I have no idea how the "training" part of this thing ends up working out; I'm good at this because I've done it, I don't know if I ever could become good at it with AI alone. On the other hand, I feel like this is similar to a lot of professions; how many digital artists end up not understanding precise brush usage? There are colors that literally cannot be expressed on a screen and we have an entire generation of artists who grew up never realizing that "violet" is a thing they can do, because they can't - how much of a problem is this?

Weird times, overall.

how much of a problem is this?

I think, potentially, a very real problem. I'm very concerned that right now AI works so well because people know how to do the things they are tasking it with. If a generation arrives who have just been told to have AI do it, they won't even be able to judge if what it has done is desirable, let alone how to diagnose or fix any problems it creates. It's the same problem that created a generation of college students that don't know how to send emails because the iPhone/Android interface is so slick they send everything via text message.

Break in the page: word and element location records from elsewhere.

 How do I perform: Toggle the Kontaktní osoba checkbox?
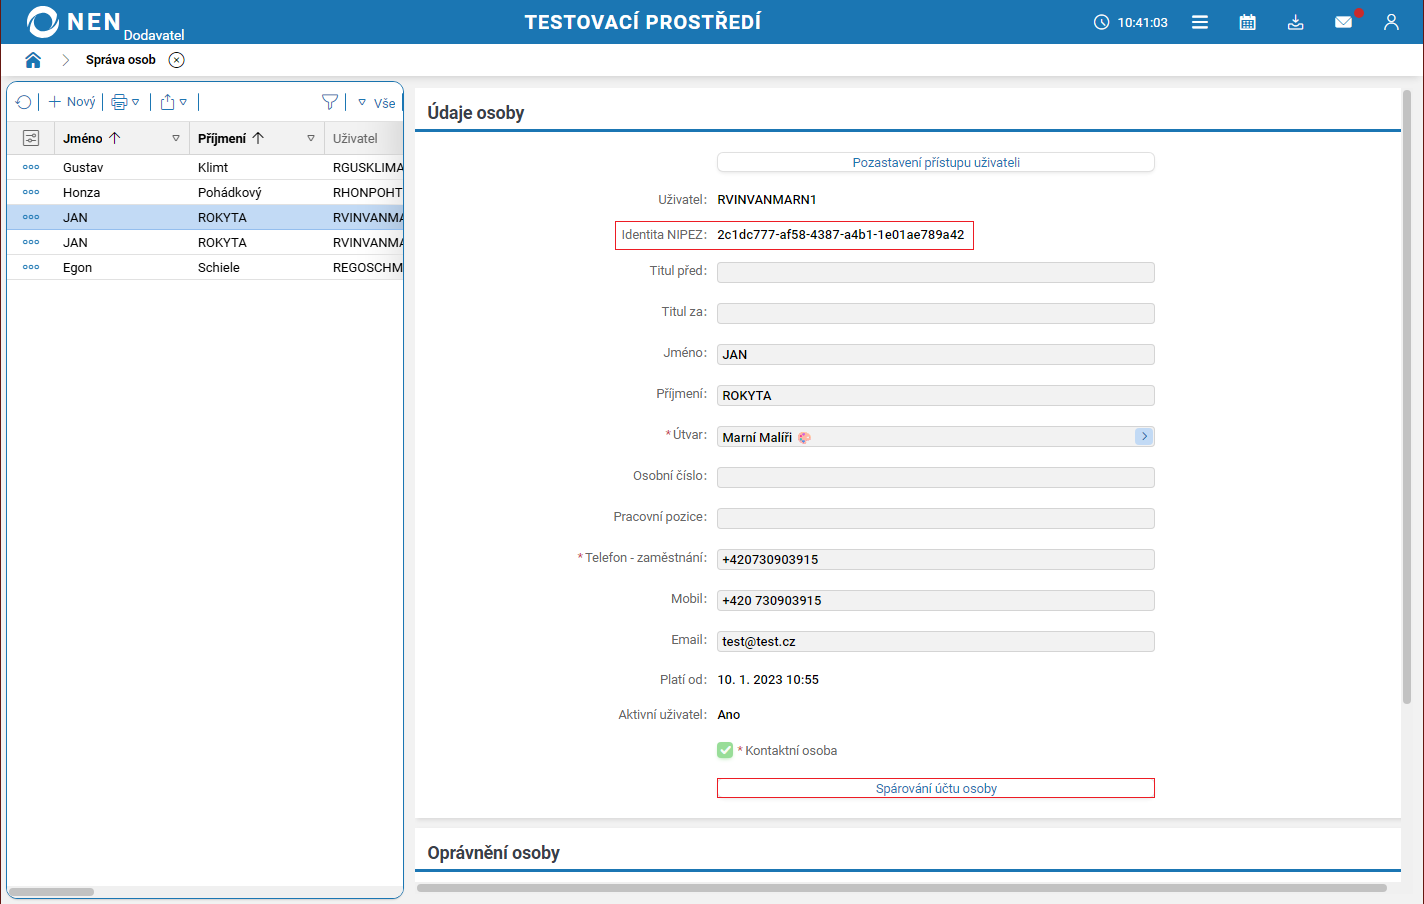pyautogui.click(x=725, y=750)
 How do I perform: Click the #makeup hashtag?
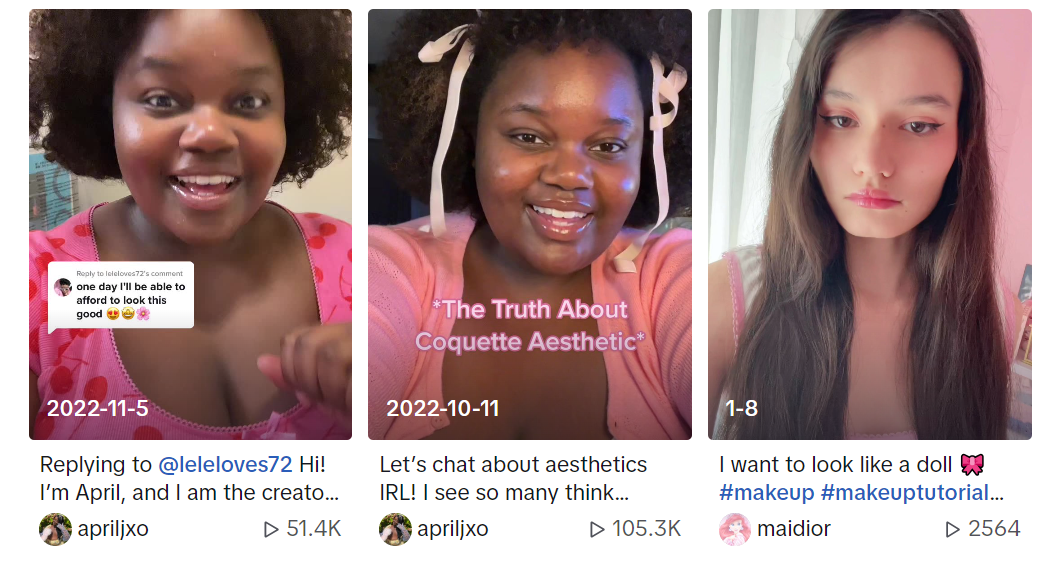click(x=766, y=493)
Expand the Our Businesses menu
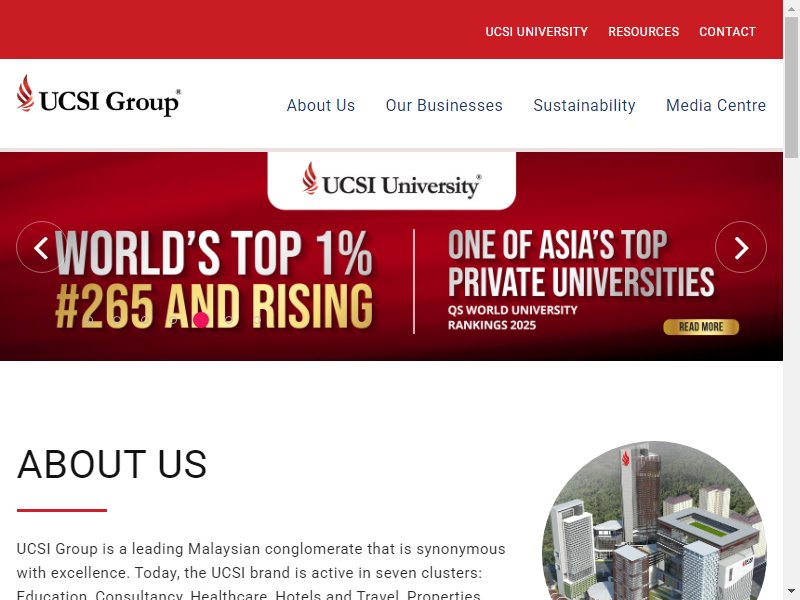 [x=444, y=105]
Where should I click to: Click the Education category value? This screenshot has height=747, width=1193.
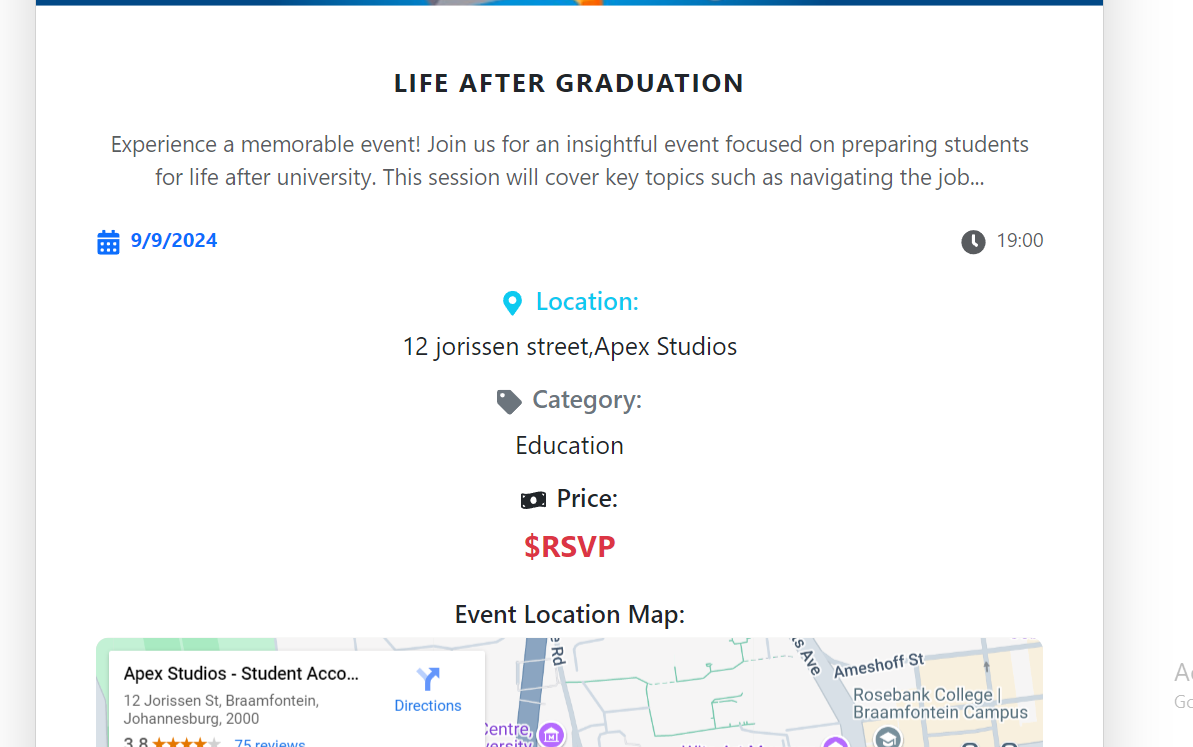(569, 445)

"Better alignment" does not solve this because it is a problem with whether or not humans are able to properly express their needs.

Claude does it, and I rip apart its design and redesign it. ...

I've just got better things to do than actually write the code.

Do you believe that AI saves you time on all coding tasks, no matter the circumstances?

By the way this is something that happened in IT since the beginning. Programming evolved from Hardware level binary programming to assembler programming to structured programming to object oriented programming to todays Agentic AI programming. The same fear existed before - from programmers forgetting how to get most of the hardware, to bloatware memory hogs that loaded useless libraries to todays agentic AI which just moves it one step further.

I think it is inevitable, there will be some niche space for old school thinking, but it will resolve itself in time. For instance knowing some basic coding in Assembly from university is a good exercise and knowledge, but you will probably never use it outside of specific niches such as cybersecurity or firmware coding. Future good programmer will probably look quite differently from you now, but your skills would also be considered useless for programming Apollo 11 guidance system in 1969.

The same fear existed before - from programmers forgetting how to get most of the hardware, to bloatware memory hogs that loaded useless libraries

To be fair, these fears were 100% valid. The resources required by the average modern app are insane.

That's largely a casualty of Moore's law. There's no point in optimizing candy crush to run on the Apollo guidance computer when nobody is going to run it on hardware like that.